ZDJĘCIA: W Chorzowie powstaje Freestyle Park
To, co podpatrzył u Amerykanów przeniósł teraz na śląski grunt. W poprzemysłowej hali chorzowskich Hajduków powstał jedyny tego typu obiekt w kraju, obiekt całoroczny i jak mówią jego pierwsi użytkownicy całkowicie bezpieczny. -Jeżeli najeżdżamy na skocznię, która załóżmy jest na stoku narciarskim, ma 12 metrów przelotu wiadomo, że możemy się tak powywracać, zrobić sobie krzywdę i nabawić się kontuzji, a to jest świetna sprawa, tu wszystkiego uczymy się od podstaw i ten upadek w gąbki jest wręcz przyjemny – mówi Patryk Międzybrodzki, narciarz freestylowy. Nawet zawodowcy każdą ewolucję najpierw ćwiczą tu na sucho. Akrobatyczna plansza, specjalistyczny fasttrack i trampoliny pomagają doskonalić warsztat. -Po raz pierwszy na twardej skoczni zrobić salto jest bardzo ciężko, psychicznie ludzie nie wytrzymują, rozmyślają się, lądują źle – mówi Michał Starzyński, pomysłodawca i właściciel chorzowskiego Freestyle Park. -Jeśli chcesz się rozwijać i być naprawdę dobry w sporcie ekstremalnym czy to są rolki, czy bmx to trzeba chodzić na siłownię, na basen, na akrobatykę i trzeba się po prostu rozwijać całościowo – uważa Tomasz "Jogurt" Kwiecień, rolkarz.
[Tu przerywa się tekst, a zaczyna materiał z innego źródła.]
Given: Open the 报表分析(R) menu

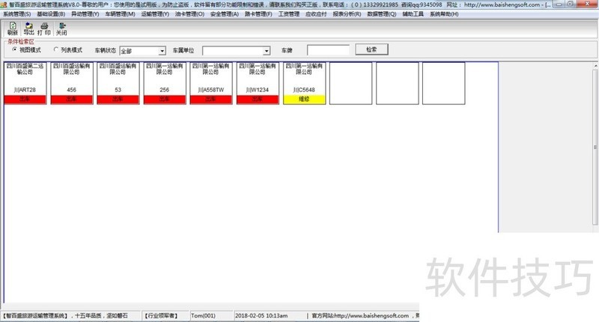Looking at the screenshot, I should pyautogui.click(x=347, y=14).
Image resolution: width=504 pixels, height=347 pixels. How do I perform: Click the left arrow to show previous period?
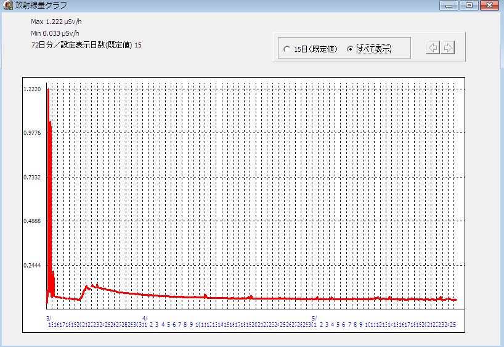pyautogui.click(x=433, y=47)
W połowie grudnia, do dyspozycji będzie tu również całe zaplecze socjalne, siłownia, sala do sportów walki i gabinety rehabilitacyjne. I nawet najmłodsi pod okiem profesjonalistów już na starcie uczyć będą się właściwych ruchowych nawyków. Czego na zwykłych lekcjach WF-u, często brakuje.